I did not come across any other cases in our current examples, so I think we are good here.

Note, these are cases in which there is no conflict. Even if we miss a case, bufferization will work correctly. It may just introduce unnecessary copies.

1082

I merged the isOpBetween function back into the caller. Makes it easier to follow the flow of the function. Thinking about double negations etc. just adds unnecessary complexity.

In summary, what we are looking for: There is *no* conflict, if:

  • properlyDominates(readingOp, conflictingWritingOp)
  • or properlyDominates(conflictingWritingOp, writingOp)

Let's not think about "in-between" or "maybe in-between". Instead, think of situations when there is no conflict.

Lessons learned:

  1. We should use properlyDominates instead of dominates. The case where the two ops are the same need special rules (e.g., has to be the exact same use).
  2. Do not use !dominates or !properlyDominates. This gets tricky when two ops are in two different branches.
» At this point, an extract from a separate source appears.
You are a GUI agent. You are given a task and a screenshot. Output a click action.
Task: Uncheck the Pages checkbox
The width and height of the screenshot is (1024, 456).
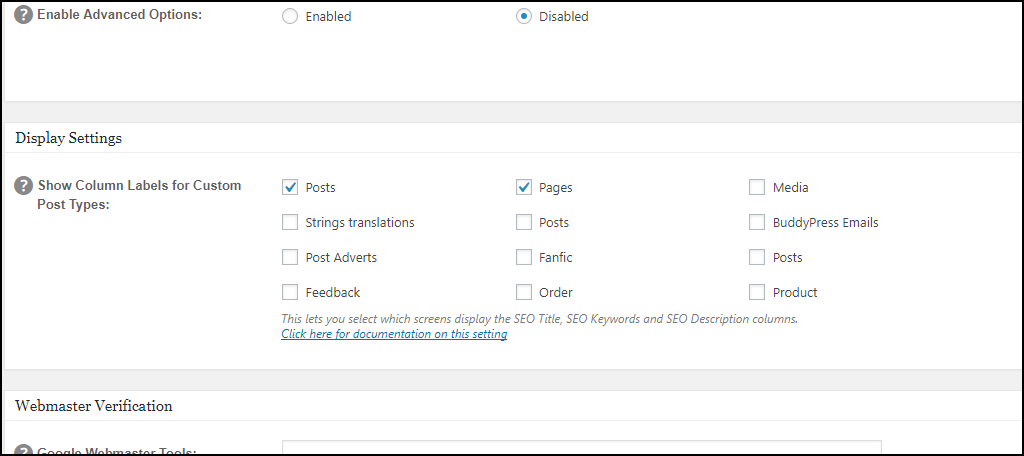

However, if properlyDominates(A, B) says true, we can be certain that A is before B, regardless of the absence or presence of branches. In our code, this is always the safe solution. Worst case, even if we miss a case, we do not continue and report something as a conflict that should not be a conflict.
nicolasvasilache accepted this revision.Oct 14 2021, 7:11 AM

Great, thanks!

This revision is now accepted and ready to land.Oct 14 2021, 7:11 AM
This revision was landed with ongoing or failed builds.Oct 14 2021, 6:32 PM
This revision was automatically updated to reflect the committed changes.